Hayat Yaşamak

“Bir kitap okudum ve hayatım değişti.”, “Bir kitap okudum ve kafamdaki tüm sorular cevaplandı.

Hayat yaşamak

“Bir kitap okudum ve hayatım değişti.”, “Bir kitap okudum ve kafamdaki tüm sorular cevaplandı.”, “Bir kitap okudum ve kitapla arkadaş oldum.”, “Bir kitap okudum ve …” gibi cümleler hiç kurdun mu? Ben duymuştum ama biraz abartılı bulmuştum.

Her okuduğum kitaptan ayrı bir keyif aldığımdan, bir kitabın tüm kitapları kapsayacak bir etkisi olabileceğine hiç ihtimal vermemiştim. Geçen haftaya kadar… “Engin Geçtan’ın “Hayat” adlı kitabını bir solukta okudum. Konuşur gibi sohbet eder gibi yazmış.

Karmaşık ve komplike meseleleri “Ali topu tut.” der gibi açıklamış. Yüreğimde kelimelendiremediğim çıkarımlar, kafamda cevabını kimsenin bana veremeyeceği sorular, “Ya böyle nasıl olacak?” dediğim durumlar vardı. Sanki 2002 yılında hepsini bilmişte ona göre yazmış. Tabi ki kitap kapağındaki uçan kuşlar da ayrı bir güzellik. Kitap, yazarın kendi anılarından, okuduklarından, mesleki bilgilerinden ve hayatı nasıl yaşadığından yola çıkararak yazdığı denemelerden oluşuyor. Ben bu yazıda sizinle kitaptan alıntılar paylaşacağım.

 

Kitapta Hintlilerin ve Batılıların düşünce biçimlerinin arasındaki farklılığa Jung’un bakış açısından açıklıyor. Anladığım kadarıyla bir Hindu düşünceyi algılıyor fakat düşünceyi hayatının merkezine koymuyor. Kendi öz varlığından, ilkel benliğinden gelen bilgilerle birlikte hayata bütünsel yaklaşıyor.

 

“Hindular mantıklı olma konusunda olağanüstü zayıftır. Genellikle imgeler ve öğretici öyküler içeriğinde düşünür, mantığa başvurma gereği duymaz. Bu aslında Doğu’nun bütünü için temel bir durum..” sy 15

hayat yazar

Ben de mantığın, matematiksel çıkarımların teknolojide ve iş hayatında işe yaradığını, diğer yandan insan ilişkileri, bireyin var olma mücadelesi söz konusu olduğunda işe yaramadığını hatta ters teptiğini gözlemliyor ve deneyimliyorum.
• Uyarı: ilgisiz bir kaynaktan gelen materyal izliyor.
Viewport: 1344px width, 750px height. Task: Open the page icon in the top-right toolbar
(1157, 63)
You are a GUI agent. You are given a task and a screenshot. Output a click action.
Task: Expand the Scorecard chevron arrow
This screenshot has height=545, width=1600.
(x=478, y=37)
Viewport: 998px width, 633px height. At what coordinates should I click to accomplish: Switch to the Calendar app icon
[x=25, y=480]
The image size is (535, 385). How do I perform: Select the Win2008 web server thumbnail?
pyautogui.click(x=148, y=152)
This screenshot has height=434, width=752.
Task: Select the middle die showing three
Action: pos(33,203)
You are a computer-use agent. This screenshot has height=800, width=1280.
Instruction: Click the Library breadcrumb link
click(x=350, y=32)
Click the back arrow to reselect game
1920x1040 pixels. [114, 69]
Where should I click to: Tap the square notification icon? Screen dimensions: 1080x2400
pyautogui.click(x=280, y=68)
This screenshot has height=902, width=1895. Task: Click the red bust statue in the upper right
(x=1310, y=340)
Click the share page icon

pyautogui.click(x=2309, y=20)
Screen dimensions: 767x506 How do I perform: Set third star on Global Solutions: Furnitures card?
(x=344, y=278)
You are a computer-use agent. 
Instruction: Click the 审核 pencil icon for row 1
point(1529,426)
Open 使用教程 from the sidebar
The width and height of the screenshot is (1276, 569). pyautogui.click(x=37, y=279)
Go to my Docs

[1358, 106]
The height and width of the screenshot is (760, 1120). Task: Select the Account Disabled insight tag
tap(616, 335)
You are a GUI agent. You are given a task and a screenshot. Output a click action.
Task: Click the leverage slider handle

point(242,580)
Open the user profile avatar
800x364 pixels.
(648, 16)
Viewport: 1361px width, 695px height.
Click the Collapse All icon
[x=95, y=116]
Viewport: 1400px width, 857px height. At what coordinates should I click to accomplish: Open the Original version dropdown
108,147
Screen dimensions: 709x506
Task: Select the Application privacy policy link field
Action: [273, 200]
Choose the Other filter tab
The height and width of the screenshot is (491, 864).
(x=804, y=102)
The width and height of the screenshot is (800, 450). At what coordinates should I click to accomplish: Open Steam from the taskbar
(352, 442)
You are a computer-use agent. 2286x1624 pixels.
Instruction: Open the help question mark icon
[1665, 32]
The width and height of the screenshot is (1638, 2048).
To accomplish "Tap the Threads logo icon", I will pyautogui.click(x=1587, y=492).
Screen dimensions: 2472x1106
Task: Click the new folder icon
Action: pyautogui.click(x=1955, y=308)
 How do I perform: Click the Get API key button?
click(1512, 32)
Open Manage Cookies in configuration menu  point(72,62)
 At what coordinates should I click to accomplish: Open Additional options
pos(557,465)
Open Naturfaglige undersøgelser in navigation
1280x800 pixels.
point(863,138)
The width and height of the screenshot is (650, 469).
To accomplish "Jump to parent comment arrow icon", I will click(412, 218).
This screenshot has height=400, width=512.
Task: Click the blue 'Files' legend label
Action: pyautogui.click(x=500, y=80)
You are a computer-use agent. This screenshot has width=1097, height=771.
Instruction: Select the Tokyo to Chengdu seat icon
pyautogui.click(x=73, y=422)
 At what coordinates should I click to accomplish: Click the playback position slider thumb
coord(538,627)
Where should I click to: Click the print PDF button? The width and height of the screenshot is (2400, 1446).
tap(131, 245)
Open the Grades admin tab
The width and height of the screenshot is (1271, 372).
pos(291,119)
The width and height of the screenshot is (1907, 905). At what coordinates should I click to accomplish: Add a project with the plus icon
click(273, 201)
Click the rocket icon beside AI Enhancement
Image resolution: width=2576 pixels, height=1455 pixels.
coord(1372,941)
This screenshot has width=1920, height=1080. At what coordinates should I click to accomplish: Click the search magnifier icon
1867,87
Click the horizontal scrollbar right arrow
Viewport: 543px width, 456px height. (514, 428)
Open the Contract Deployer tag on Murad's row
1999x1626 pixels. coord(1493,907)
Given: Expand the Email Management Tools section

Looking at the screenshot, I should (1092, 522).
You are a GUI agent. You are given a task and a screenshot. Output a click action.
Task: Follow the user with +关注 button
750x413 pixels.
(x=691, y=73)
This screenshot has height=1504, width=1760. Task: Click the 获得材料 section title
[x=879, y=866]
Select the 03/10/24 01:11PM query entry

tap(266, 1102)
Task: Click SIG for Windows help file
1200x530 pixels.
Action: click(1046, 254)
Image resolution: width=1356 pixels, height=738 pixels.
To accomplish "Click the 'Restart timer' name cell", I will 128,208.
Hayatın gözle görünen, elle tutulan, sözle söylenenlerin ötesinde çok özel bir anlamı, her bireye özel bir mesajı var. Bunu denklemler kurarak, gerçeklik analizleri yapıp mantık süzgecinden geçirilerek bulunabileceğine inanmıyorum.

“Bilimin egemen olduğu bir kişilik , ilkel yanlarından kopuk olduğu için ehlîleştirmeye açıktır, bunun sonucu olarak da biz Batılılar, yüksek disiplinli , iyi örgütlenmiş ve mantıklı varlıklarız.

Ama diğer yandan bilinçdışı kişiliğimizin bastırılmasına izin verdiğimiz için, ilkel insanın bilgeliğini ve uygarlığını anlama ve takdir edebilme imkanından yoksun bırakılmışız…” sy18

Kitabın devamında bilimsel sürecin etkisi altında oluşan narsist kişilik bozukluğu ve bunun sonucunda dönüşen insan ilişkilerinden çarpıcı bir şekilde bahsediyor.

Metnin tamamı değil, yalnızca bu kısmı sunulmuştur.